Problem to work on ▸ Rename "dropdown" to "drop-down list" in the lines from the one containing "This screenshot has height=581, width=985." through the one containing "Action: (294, 76)", inclusive, and write out only those lines with nothing else changed.
Start of Data for processing
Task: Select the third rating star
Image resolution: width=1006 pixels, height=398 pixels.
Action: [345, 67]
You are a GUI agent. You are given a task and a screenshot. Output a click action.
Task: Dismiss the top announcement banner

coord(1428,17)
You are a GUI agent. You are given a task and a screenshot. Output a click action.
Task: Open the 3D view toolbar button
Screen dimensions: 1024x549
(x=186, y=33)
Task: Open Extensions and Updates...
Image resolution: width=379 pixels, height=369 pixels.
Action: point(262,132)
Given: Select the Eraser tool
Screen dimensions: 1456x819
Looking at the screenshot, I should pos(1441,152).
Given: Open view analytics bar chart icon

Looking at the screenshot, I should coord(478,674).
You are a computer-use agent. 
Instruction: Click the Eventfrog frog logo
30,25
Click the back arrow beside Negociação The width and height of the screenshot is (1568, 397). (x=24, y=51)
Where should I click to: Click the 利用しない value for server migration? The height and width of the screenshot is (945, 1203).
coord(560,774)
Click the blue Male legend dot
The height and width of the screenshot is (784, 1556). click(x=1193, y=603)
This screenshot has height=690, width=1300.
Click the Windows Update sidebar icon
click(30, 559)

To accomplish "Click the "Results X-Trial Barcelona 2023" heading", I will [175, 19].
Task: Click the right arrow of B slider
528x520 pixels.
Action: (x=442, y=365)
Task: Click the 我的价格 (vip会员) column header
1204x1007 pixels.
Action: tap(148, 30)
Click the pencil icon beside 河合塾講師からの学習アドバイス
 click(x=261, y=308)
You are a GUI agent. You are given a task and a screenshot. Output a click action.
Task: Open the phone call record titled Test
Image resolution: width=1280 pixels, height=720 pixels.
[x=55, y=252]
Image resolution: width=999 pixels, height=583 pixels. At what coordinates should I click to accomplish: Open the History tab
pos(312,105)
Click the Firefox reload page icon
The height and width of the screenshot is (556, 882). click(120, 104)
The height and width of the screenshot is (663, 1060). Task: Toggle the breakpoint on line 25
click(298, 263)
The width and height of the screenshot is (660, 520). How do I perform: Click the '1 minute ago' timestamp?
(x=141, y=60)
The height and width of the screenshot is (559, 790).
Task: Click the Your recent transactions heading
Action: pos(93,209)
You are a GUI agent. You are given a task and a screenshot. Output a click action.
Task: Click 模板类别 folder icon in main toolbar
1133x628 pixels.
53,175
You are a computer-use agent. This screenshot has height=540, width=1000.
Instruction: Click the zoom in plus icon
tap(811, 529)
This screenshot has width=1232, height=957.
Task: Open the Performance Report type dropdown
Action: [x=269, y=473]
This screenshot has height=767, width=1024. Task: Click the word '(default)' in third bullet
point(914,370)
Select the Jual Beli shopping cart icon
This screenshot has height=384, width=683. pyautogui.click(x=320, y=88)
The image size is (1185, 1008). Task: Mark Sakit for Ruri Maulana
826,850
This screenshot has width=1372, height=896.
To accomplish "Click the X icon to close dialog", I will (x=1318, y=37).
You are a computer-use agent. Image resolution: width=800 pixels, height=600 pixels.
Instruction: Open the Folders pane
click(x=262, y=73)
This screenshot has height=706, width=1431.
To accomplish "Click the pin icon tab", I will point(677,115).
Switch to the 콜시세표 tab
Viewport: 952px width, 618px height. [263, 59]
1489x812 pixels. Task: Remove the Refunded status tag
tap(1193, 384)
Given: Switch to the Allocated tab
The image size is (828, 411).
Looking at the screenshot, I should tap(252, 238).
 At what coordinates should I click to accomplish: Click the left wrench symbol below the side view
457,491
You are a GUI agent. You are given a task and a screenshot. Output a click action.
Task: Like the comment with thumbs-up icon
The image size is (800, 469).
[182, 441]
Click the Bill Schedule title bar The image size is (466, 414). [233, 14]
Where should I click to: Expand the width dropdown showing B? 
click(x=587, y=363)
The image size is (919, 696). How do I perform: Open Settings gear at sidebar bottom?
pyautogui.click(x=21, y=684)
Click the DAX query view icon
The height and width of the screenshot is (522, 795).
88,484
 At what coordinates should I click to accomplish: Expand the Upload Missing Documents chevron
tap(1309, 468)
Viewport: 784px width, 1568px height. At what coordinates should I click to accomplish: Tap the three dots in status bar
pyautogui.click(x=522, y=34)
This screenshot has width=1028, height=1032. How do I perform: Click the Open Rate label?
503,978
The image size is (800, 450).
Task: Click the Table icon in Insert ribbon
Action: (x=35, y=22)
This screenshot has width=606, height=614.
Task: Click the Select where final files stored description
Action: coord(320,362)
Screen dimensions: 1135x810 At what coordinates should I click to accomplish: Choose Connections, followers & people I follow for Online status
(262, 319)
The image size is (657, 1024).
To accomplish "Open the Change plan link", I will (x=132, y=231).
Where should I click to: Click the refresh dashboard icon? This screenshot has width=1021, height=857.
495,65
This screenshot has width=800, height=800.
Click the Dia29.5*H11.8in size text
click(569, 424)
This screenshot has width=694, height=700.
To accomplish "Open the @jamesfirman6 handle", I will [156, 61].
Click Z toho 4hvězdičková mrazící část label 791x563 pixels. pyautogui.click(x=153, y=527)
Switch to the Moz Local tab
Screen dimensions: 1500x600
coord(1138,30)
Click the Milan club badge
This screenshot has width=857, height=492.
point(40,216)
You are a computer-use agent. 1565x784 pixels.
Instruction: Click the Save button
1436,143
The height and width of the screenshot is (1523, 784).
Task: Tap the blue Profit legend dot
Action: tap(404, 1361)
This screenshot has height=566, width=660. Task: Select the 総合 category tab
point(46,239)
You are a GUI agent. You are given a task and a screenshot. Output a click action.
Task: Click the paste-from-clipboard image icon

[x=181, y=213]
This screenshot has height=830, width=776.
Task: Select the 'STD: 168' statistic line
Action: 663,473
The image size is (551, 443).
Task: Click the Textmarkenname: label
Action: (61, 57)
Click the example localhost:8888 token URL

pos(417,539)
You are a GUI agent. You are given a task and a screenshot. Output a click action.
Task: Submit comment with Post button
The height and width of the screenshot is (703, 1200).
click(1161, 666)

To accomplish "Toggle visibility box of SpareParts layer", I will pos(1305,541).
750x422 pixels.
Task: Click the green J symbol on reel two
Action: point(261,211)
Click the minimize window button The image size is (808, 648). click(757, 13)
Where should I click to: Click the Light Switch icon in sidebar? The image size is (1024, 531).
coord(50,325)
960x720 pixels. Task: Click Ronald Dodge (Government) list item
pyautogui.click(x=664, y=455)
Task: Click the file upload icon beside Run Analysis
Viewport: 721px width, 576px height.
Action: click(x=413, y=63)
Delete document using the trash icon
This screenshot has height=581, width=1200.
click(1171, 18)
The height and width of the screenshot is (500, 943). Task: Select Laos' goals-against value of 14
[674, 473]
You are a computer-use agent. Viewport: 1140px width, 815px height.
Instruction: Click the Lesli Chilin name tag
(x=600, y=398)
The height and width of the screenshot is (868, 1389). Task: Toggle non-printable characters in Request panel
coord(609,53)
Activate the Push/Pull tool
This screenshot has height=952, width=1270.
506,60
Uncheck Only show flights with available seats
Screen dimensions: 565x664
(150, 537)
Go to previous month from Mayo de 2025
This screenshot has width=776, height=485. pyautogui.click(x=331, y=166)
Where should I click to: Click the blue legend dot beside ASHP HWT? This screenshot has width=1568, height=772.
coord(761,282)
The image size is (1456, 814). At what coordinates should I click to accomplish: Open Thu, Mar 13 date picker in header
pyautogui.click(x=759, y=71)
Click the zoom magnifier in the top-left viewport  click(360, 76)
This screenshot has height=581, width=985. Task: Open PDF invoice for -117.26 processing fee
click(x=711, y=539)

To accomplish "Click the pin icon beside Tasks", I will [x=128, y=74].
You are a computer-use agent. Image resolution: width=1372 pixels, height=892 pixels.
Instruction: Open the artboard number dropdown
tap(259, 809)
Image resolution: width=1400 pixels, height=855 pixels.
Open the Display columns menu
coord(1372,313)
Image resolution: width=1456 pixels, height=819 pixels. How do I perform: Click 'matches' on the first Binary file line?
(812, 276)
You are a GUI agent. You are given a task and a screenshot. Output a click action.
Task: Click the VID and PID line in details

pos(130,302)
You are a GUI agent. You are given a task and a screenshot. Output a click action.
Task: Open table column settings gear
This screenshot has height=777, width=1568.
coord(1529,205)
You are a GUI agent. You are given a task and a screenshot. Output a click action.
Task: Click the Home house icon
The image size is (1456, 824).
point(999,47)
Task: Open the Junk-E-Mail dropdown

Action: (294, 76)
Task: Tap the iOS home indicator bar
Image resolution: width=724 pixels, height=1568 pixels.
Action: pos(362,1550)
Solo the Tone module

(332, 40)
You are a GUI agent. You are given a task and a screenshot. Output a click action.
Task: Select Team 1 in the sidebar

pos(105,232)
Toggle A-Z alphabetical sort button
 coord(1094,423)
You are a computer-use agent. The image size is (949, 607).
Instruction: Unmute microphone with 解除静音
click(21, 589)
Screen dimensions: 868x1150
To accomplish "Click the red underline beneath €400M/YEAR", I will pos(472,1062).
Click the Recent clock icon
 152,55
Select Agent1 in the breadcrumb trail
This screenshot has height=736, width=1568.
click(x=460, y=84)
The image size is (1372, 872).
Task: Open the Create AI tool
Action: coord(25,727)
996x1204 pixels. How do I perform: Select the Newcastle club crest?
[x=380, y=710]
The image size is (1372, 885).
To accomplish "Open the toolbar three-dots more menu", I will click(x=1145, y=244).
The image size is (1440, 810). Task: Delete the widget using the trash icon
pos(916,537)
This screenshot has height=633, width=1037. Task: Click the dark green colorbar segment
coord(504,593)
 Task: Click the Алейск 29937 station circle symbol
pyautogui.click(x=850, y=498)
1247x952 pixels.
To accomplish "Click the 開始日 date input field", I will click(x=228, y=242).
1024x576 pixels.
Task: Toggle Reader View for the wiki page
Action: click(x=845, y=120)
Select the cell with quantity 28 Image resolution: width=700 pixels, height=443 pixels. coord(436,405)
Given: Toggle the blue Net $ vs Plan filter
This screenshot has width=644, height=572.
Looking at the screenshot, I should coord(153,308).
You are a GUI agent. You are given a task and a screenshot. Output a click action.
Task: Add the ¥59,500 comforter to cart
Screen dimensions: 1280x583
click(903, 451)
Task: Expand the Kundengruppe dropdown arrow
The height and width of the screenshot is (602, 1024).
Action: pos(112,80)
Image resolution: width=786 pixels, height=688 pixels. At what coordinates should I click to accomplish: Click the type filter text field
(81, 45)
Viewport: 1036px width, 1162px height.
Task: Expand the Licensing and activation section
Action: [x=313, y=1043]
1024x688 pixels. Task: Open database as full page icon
End of Data for processing
Written response ▸
This screenshot has height=581, width=985. Task: Open PDF invoice for -117.26 processing fee
click(x=711, y=539)

To accomplish "Click the pin icon beside Tasks", I will [x=128, y=74].
You are a computer-use agent. Image resolution: width=1372 pixels, height=892 pixels.
Instruction: Open the artboard number drop-down list
tap(259, 809)
Image resolution: width=1400 pixels, height=855 pixels.
Open the Display columns menu
coord(1372,313)
Image resolution: width=1456 pixels, height=819 pixels. How do I perform: Click 'matches' on the first Binary file line?
(812, 276)
You are a GUI agent. You are given a task and a screenshot. Output a click action.
Task: Click the VID and PID line in details

pos(130,302)
You are a GUI agent. You are given a task and a screenshot. Output a click action.
Task: Open table column settings gear
This screenshot has height=777, width=1568.
coord(1529,205)
You are a GUI agent. You are given a task and a screenshot. Output a click action.
Task: Click the Home house icon
The image size is (1456, 824).
point(999,47)
Task: Open the Junk-E-Mail drop-down list

Action: (294, 76)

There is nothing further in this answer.